'''

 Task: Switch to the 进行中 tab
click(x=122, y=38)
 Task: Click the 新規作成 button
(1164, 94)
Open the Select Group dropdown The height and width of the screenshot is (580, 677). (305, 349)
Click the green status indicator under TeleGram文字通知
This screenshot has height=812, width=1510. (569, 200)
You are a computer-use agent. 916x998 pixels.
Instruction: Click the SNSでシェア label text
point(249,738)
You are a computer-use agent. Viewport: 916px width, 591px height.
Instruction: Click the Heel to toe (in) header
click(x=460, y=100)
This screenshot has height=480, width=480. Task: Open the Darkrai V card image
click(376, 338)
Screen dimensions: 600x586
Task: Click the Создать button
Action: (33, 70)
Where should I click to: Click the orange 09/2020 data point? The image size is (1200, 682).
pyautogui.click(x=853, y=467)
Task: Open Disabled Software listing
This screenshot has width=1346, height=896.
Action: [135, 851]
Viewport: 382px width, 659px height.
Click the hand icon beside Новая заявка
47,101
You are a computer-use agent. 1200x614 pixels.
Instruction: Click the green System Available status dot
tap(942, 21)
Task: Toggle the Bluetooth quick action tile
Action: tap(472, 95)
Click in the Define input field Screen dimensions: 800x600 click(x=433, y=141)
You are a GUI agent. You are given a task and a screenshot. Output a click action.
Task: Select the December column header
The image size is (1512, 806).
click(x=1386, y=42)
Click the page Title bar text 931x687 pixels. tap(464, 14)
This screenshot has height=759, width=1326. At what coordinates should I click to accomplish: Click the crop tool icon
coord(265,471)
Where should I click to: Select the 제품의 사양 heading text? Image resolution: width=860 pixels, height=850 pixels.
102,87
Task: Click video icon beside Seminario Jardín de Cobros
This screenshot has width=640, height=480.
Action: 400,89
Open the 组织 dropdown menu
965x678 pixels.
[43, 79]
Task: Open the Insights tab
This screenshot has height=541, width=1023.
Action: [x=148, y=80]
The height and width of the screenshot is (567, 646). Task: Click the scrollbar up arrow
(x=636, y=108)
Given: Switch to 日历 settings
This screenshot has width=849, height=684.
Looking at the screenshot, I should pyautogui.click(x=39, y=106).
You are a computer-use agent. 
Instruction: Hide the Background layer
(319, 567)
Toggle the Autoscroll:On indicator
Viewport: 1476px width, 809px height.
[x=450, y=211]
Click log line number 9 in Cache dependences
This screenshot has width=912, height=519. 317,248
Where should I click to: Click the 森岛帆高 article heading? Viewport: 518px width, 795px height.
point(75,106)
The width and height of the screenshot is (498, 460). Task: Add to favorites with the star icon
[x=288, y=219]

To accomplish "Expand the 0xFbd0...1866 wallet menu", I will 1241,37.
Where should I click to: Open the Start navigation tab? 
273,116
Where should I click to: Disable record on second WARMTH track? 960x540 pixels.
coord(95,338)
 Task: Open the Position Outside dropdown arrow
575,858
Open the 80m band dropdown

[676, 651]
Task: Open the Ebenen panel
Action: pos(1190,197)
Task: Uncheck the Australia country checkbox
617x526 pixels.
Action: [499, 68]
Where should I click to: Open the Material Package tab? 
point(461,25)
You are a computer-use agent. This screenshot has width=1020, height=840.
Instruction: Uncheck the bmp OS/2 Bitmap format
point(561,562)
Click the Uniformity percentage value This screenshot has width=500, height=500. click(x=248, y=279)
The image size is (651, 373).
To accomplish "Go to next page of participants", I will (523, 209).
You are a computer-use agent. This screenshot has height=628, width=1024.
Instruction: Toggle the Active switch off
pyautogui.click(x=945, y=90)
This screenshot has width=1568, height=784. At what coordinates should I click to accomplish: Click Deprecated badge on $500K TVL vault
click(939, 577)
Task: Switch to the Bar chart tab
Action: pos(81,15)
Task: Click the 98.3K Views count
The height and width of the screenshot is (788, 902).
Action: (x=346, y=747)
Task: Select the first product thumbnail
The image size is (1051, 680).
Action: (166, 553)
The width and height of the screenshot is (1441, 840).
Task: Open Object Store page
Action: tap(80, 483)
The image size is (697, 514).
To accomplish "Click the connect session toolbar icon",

'''

### WORK TASK
Each line of the data above needs to be returned exactly.

### OUTPUT FOR THIS EXERCISE
 Task: Switch to the 进行中 tab
click(x=122, y=38)
 Task: Click the 新規作成 button
(1164, 94)
Open the Select Group dropdown The height and width of the screenshot is (580, 677). (305, 349)
Click the green status indicator under TeleGram文字通知
This screenshot has height=812, width=1510. (569, 200)
You are a computer-use agent. 916x998 pixels.
Instruction: Click the SNSでシェア label text
point(249,738)
You are a computer-use agent. Viewport: 916px width, 591px height.
Instruction: Click the Heel to toe (in) header
click(x=460, y=100)
This screenshot has height=480, width=480. Task: Open the Darkrai V card image
click(376, 338)
Screen dimensions: 600x586
Task: Click the Создать button
Action: (33, 70)
Where should I click to: Click the orange 09/2020 data point? The image size is (1200, 682).
pyautogui.click(x=853, y=467)
Task: Open Disabled Software listing
This screenshot has width=1346, height=896.
Action: [135, 851]
Viewport: 382px width, 659px height.
Click the hand icon beside Новая заявка
47,101
You are a computer-use agent. 1200x614 pixels.
Instruction: Click the green System Available status dot
tap(942, 21)
Task: Toggle the Bluetooth quick action tile
Action: tap(472, 95)
Click in the Define input field Screen dimensions: 800x600 click(x=433, y=141)
You are a GUI agent. You are given a task and a screenshot. Output a click action.
Task: Select the December column header
The image size is (1512, 806).
click(x=1386, y=42)
Click the page Title bar text 931x687 pixels. tap(464, 14)
This screenshot has height=759, width=1326. At what coordinates should I click to accomplish: Click the crop tool icon
coord(265,471)
Where should I click to: Select the 제품의 사양 heading text? Image resolution: width=860 pixels, height=850 pixels.
102,87
Task: Click video icon beside Seminario Jardín de Cobros
This screenshot has width=640, height=480.
Action: 400,89
Open the 组织 dropdown menu
965x678 pixels.
[43, 79]
Task: Open the Insights tab
This screenshot has height=541, width=1023.
Action: [x=148, y=80]
The height and width of the screenshot is (567, 646). Task: Click the scrollbar up arrow
(x=636, y=108)
Given: Switch to 日历 settings
This screenshot has width=849, height=684.
Looking at the screenshot, I should pyautogui.click(x=39, y=106).
You are a computer-use agent. 
Instruction: Hide the Background layer
(319, 567)
Toggle the Autoscroll:On indicator
Viewport: 1476px width, 809px height.
[x=450, y=211]
Click log line number 9 in Cache dependences
This screenshot has width=912, height=519. 317,248
Where should I click to: Click the 森岛帆高 article heading? Viewport: 518px width, 795px height.
point(75,106)
The width and height of the screenshot is (498, 460). Task: Add to favorites with the star icon
[x=288, y=219]

To accomplish "Expand the 0xFbd0...1866 wallet menu", I will 1241,37.
Where should I click to: Open the Start navigation tab? 
273,116
Where should I click to: Disable record on second WARMTH track? 960x540 pixels.
coord(95,338)
 Task: Open the Position Outside dropdown arrow
575,858
Open the 80m band dropdown

[676, 651]
Task: Open the Ebenen panel
Action: pos(1190,197)
Task: Uncheck the Australia country checkbox
617x526 pixels.
Action: [499, 68]
Where should I click to: Open the Material Package tab? 
point(461,25)
You are a computer-use agent. This screenshot has width=1020, height=840.
Instruction: Uncheck the bmp OS/2 Bitmap format
point(561,562)
Click the Uniformity percentage value This screenshot has width=500, height=500. click(x=248, y=279)
The image size is (651, 373).
To accomplish "Go to next page of participants", I will (523, 209).
You are a computer-use agent. This screenshot has height=628, width=1024.
Instruction: Toggle the Active switch off
pyautogui.click(x=945, y=90)
This screenshot has width=1568, height=784. At what coordinates should I click to accomplish: Click Deprecated badge on $500K TVL vault
click(939, 577)
Task: Switch to the Bar chart tab
Action: pos(81,15)
Task: Click the 98.3K Views count
The height and width of the screenshot is (788, 902).
Action: (x=346, y=747)
Task: Select the first product thumbnail
The image size is (1051, 680).
Action: (166, 553)
The width and height of the screenshot is (1441, 840).
Task: Open Object Store page
Action: tap(80, 483)
The image size is (697, 514).
To accomplish "Click the connect session toolbar icon",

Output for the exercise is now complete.